TASK GOAL:
Your response should give back each record exactly, word for word.

------ INFORMATION SHOWN ------

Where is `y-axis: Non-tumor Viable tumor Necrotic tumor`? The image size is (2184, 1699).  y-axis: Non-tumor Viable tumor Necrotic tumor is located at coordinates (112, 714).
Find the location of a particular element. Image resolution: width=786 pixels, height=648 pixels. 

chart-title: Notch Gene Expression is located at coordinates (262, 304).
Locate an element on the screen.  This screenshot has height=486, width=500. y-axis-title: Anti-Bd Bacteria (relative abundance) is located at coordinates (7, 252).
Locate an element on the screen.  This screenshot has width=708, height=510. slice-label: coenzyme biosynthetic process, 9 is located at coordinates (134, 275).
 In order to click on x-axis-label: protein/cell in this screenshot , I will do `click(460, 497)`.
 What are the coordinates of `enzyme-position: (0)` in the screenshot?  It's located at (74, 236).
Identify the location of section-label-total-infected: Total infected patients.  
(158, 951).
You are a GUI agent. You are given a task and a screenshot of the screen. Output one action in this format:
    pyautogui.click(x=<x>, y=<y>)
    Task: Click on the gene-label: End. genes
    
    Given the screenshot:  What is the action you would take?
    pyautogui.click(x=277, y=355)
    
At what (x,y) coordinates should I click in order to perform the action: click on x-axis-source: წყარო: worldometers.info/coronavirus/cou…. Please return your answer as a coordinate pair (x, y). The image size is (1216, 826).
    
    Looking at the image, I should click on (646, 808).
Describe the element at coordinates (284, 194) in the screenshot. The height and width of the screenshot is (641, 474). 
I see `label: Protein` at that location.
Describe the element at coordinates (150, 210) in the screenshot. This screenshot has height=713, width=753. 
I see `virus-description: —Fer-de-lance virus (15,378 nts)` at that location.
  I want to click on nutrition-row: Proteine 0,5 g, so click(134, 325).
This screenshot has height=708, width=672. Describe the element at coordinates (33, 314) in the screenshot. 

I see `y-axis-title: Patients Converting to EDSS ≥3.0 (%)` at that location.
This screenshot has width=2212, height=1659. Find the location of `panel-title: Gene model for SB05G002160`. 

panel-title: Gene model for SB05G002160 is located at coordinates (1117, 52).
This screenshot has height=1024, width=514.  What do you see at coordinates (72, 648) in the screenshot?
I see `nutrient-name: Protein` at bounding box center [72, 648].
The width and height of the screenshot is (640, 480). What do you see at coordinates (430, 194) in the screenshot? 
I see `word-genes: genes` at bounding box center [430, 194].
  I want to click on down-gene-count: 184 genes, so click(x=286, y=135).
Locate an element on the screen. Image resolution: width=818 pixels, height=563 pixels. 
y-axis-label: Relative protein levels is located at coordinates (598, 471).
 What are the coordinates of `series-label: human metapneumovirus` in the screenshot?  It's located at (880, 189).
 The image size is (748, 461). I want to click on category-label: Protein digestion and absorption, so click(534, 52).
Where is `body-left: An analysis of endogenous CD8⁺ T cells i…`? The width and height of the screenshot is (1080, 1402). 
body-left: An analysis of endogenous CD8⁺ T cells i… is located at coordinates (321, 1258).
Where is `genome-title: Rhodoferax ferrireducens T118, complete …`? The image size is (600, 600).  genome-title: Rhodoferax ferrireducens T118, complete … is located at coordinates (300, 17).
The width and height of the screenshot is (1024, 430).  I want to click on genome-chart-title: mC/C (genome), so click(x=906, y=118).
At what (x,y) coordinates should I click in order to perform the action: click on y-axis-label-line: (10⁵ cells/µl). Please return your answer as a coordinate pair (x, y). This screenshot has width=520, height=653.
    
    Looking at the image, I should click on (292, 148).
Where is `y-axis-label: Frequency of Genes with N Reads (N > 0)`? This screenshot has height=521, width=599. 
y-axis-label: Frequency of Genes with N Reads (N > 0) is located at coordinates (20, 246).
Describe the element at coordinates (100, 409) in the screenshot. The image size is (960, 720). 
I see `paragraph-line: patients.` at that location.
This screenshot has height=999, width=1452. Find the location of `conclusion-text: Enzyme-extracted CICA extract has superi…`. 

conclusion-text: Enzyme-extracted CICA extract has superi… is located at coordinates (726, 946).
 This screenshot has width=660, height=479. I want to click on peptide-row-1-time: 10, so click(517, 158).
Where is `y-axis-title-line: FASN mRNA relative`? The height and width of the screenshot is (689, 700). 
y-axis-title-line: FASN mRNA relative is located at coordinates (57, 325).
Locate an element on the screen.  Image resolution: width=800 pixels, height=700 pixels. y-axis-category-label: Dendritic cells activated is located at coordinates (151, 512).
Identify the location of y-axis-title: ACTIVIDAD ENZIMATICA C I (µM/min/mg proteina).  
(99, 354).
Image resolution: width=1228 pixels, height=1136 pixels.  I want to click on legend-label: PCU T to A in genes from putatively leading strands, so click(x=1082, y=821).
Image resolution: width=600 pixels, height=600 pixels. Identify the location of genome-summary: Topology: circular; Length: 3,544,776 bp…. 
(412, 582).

------

FINISHED TASK:
Where is `y-axis: Non-tumor Viable tumor Necrotic tumor`? The image size is (2184, 1699).  y-axis: Non-tumor Viable tumor Necrotic tumor is located at coordinates (112, 714).
Find the location of a particular element. Image resolution: width=786 pixels, height=648 pixels. 

chart-title: Notch Gene Expression is located at coordinates (262, 304).
Locate an element on the screen.  This screenshot has height=486, width=500. y-axis-title: Anti-Bd Bacteria (relative abundance) is located at coordinates (7, 252).
Locate an element on the screen.  This screenshot has width=708, height=510. slice-label: coenzyme biosynthetic process, 9 is located at coordinates (134, 275).
 In order to click on x-axis-label: protein/cell in this screenshot , I will do `click(460, 497)`.
 What are the coordinates of `enzyme-position: (0)` in the screenshot?  It's located at (74, 236).
Identify the location of section-label-total-infected: Total infected patients.  
(158, 951).
You are a GUI agent. You are given a task and a screenshot of the screen. Output one action in this format:
    pyautogui.click(x=<x>, y=<y>)
    Task: Click on the gene-label: End. genes
    
    Given the screenshot:  What is the action you would take?
    pyautogui.click(x=277, y=355)
    
At what (x,y) coordinates should I click in order to perform the action: click on x-axis-source: წყარო: worldometers.info/coronavirus/cou…. Please return your answer as a coordinate pair (x, y). The image size is (1216, 826).
    
    Looking at the image, I should click on (646, 808).
Describe the element at coordinates (284, 194) in the screenshot. The height and width of the screenshot is (641, 474). 
I see `label: Protein` at that location.
Describe the element at coordinates (150, 210) in the screenshot. This screenshot has height=713, width=753. 
I see `virus-description: —Fer-de-lance virus (15,378 nts)` at that location.
  I want to click on nutrition-row: Proteine 0,5 g, so click(134, 325).
This screenshot has height=708, width=672. Describe the element at coordinates (33, 314) in the screenshot. 

I see `y-axis-title: Patients Converting to EDSS ≥3.0 (%)` at that location.
This screenshot has width=2212, height=1659. Find the location of `panel-title: Gene model for SB05G002160`. 

panel-title: Gene model for SB05G002160 is located at coordinates (1117, 52).
This screenshot has height=1024, width=514.  What do you see at coordinates (72, 648) in the screenshot?
I see `nutrient-name: Protein` at bounding box center [72, 648].
The width and height of the screenshot is (640, 480). What do you see at coordinates (430, 194) in the screenshot? 
I see `word-genes: genes` at bounding box center [430, 194].
  I want to click on down-gene-count: 184 genes, so click(x=286, y=135).
Locate an element on the screen. Image resolution: width=818 pixels, height=563 pixels. 
y-axis-label: Relative protein levels is located at coordinates (598, 471).
 What are the coordinates of `series-label: human metapneumovirus` in the screenshot?  It's located at (880, 189).
 The image size is (748, 461). I want to click on category-label: Protein digestion and absorption, so click(534, 52).
Where is `body-left: An analysis of endogenous CD8⁺ T cells i…`? The width and height of the screenshot is (1080, 1402). 
body-left: An analysis of endogenous CD8⁺ T cells i… is located at coordinates (321, 1258).
Where is `genome-title: Rhodoferax ferrireducens T118, complete …`? The image size is (600, 600).  genome-title: Rhodoferax ferrireducens T118, complete … is located at coordinates (300, 17).
The width and height of the screenshot is (1024, 430).  I want to click on genome-chart-title: mC/C (genome), so click(x=906, y=118).
At what (x,y) coordinates should I click in order to perform the action: click on y-axis-label-line: (10⁵ cells/µl). Please return your answer as a coordinate pair (x, y). This screenshot has width=520, height=653.
    
    Looking at the image, I should click on (292, 148).
Where is `y-axis-label: Frequency of Genes with N Reads (N > 0)`? This screenshot has height=521, width=599. 
y-axis-label: Frequency of Genes with N Reads (N > 0) is located at coordinates (20, 246).
Describe the element at coordinates (100, 409) in the screenshot. The image size is (960, 720). 
I see `paragraph-line: patients.` at that location.
This screenshot has height=999, width=1452. Find the location of `conclusion-text: Enzyme-extracted CICA extract has superi…`. 

conclusion-text: Enzyme-extracted CICA extract has superi… is located at coordinates (726, 946).
 This screenshot has width=660, height=479. I want to click on peptide-row-1-time: 10, so click(517, 158).
Where is `y-axis-title-line: FASN mRNA relative`? The height and width of the screenshot is (689, 700). 
y-axis-title-line: FASN mRNA relative is located at coordinates (57, 325).
Locate an element on the screen.  Image resolution: width=800 pixels, height=700 pixels. y-axis-category-label: Dendritic cells activated is located at coordinates (151, 512).
Identify the location of y-axis-title: ACTIVIDAD ENZIMATICA C I (µM/min/mg proteina).  
(99, 354).
Image resolution: width=1228 pixels, height=1136 pixels.  I want to click on legend-label: PCU T to A in genes from putatively leading strands, so click(x=1082, y=821).
Image resolution: width=600 pixels, height=600 pixels. Identify the location of genome-summary: Topology: circular; Length: 3,544,776 bp…. 
(412, 582).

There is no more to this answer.